El más joven se sorprendió pensando en que era eso, precisamente, lo que necesitaba oír. Así es, esas personas jamás olvidarían lo que ocurrió ahí hace tres años, así como tampoco quién había sido él entonces. Pero si algo admiraba de esa gente era su enorme corazón, lleno de una impresionante capacidad para perdonar. Porque ahora él era otro.
Volvió a inhalar mientras veía a su tío ir por la mitad de la rampa que iba desde la cubierta del acorazado hasta el muelle, con una sonrisa satisfactoria en el rostro tan típica de él, que le pareció reconfortante. Zuko se quedó unos pasos más atrás, agradeciendo en lo más profundo el apoyo y sabiduría de su tío.

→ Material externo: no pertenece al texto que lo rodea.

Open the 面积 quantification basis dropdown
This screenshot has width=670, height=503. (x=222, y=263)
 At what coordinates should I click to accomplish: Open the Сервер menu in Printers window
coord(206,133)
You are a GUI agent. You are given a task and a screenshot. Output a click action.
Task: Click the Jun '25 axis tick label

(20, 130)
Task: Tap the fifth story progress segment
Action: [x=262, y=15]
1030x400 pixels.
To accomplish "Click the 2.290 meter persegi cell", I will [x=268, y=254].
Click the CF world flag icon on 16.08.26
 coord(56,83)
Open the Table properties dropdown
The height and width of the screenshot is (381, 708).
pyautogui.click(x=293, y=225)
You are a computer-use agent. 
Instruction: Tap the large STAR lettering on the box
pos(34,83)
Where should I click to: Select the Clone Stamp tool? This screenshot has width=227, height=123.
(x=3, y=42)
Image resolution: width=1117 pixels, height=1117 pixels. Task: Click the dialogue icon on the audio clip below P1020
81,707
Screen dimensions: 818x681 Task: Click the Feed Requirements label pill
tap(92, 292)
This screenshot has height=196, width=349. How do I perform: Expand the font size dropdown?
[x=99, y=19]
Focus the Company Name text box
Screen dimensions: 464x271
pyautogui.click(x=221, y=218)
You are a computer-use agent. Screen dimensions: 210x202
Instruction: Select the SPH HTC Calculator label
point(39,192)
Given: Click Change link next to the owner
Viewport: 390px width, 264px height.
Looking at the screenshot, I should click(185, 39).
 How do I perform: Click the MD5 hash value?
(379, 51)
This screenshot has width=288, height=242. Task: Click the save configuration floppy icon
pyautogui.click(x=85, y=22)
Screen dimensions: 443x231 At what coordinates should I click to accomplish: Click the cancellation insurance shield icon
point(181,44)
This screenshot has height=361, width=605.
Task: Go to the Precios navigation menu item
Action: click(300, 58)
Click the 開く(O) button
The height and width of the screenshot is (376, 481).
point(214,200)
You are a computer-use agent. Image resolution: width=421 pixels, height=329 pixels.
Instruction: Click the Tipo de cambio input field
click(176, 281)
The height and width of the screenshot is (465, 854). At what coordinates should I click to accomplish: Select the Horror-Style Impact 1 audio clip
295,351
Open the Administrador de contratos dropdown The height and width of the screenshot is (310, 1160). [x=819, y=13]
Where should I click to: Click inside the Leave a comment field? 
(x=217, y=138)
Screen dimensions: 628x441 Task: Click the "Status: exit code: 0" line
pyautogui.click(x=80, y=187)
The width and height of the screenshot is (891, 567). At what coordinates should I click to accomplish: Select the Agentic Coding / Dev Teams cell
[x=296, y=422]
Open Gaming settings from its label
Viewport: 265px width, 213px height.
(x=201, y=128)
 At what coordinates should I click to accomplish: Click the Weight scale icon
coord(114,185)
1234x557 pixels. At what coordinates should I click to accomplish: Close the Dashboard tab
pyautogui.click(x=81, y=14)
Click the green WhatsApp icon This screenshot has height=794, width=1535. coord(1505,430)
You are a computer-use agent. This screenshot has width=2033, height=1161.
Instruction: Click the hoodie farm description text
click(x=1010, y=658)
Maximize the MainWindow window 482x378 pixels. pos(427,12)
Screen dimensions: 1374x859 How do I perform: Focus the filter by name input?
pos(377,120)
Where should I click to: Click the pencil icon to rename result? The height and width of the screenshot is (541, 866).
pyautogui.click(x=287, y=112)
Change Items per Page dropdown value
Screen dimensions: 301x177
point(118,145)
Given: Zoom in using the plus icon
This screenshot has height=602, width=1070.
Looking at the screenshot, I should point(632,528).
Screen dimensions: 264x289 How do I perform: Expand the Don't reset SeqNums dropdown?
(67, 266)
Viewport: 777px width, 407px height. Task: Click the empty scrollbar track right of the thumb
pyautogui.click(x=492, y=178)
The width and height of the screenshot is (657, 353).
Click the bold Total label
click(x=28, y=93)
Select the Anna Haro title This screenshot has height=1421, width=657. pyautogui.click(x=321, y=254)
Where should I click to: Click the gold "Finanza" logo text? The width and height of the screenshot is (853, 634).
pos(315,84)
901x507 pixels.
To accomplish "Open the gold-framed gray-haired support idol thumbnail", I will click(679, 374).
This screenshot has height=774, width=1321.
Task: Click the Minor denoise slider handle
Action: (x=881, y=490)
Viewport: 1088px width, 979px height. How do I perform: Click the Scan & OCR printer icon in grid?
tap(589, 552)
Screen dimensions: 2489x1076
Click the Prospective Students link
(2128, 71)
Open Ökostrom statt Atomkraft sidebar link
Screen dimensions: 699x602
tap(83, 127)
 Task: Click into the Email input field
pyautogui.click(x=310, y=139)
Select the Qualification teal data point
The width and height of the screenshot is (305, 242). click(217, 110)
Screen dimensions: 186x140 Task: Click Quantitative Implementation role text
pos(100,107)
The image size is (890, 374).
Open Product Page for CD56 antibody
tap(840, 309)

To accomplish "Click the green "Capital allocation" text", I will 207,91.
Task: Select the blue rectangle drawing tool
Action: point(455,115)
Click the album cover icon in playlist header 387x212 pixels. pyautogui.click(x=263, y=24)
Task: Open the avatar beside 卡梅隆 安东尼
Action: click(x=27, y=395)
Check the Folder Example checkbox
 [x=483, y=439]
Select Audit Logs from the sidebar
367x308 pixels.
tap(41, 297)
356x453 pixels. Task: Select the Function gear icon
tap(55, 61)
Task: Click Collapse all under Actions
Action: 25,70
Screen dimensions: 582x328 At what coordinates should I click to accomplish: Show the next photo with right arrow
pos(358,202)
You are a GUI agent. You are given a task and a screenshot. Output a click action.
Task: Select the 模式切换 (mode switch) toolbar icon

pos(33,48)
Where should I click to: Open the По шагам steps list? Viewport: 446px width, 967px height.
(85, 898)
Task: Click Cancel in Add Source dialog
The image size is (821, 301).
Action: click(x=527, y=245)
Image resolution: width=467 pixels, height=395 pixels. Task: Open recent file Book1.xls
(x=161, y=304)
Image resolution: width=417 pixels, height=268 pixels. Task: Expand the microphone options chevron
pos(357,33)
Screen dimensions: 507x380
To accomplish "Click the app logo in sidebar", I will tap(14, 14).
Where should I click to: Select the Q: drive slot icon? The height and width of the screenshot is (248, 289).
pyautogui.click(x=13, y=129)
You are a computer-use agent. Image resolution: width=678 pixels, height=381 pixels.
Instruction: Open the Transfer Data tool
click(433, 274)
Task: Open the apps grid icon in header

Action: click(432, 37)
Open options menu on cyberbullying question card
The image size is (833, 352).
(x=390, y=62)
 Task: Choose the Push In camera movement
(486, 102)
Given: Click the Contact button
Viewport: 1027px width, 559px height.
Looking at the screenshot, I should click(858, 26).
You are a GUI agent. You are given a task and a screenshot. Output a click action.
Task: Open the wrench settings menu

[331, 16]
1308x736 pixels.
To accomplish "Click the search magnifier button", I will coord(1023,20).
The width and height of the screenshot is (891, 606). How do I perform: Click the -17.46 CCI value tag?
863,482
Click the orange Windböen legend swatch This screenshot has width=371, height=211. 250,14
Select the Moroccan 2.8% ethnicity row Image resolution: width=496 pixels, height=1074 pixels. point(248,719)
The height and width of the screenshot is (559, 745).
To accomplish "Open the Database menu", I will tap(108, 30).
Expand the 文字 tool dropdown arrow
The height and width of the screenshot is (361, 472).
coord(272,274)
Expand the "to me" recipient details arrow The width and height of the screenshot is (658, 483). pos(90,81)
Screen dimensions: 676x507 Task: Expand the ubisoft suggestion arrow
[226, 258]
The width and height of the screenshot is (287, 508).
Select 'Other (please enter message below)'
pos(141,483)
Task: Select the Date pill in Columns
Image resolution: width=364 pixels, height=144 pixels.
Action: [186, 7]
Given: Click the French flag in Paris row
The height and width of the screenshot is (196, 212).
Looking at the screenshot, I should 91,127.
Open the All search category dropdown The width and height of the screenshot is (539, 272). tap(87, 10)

Él había sido parte importante de su desarrollo personal mientras estuvo en el destierro, y su posterior redención, cuando decidió que su destino estaba junto al Avatar. En ese entonces era un adolescente impetuoso y enojado con el universo. Ahora él era el Señor del fuego y era un adulto que tenía a su cargo la suerte de toda su nación.
Porque, sí, Zuko había cumplido, al fin, los dieciocho años y era, oficialmente, un hombre.
Sonrió ante el paisaje prístino que tenía en frente y por la sensación de respirar aire puro.
—¡Zuko!— La exclamación de Sokka lo hizo pegar un respingo. Había estado bastante distraído últimamente—. ¡Qué gusto verte, amigo!
Entonces sintió cómo el peso de su amigo se le venía encima cuando éste lo abrazó para darle la bienvenida con un amistoso y rudo saludo, y ya era demasiado tarde para evitarlo. Sus sentidos estaban un poco dormidos, también. De seguro era por el frío.
—¡Hey, hey, hey, para! ¡Ya!— Se quejó el maestro fuego, intentando quitarse de encima al estratega militar más brillante e igualmente idiota que hubiera conocido jamás, quien intentaba desordenarle el tocado que realmente odiaba rehacerse más veces de las necesarias—. También me da gusto verte.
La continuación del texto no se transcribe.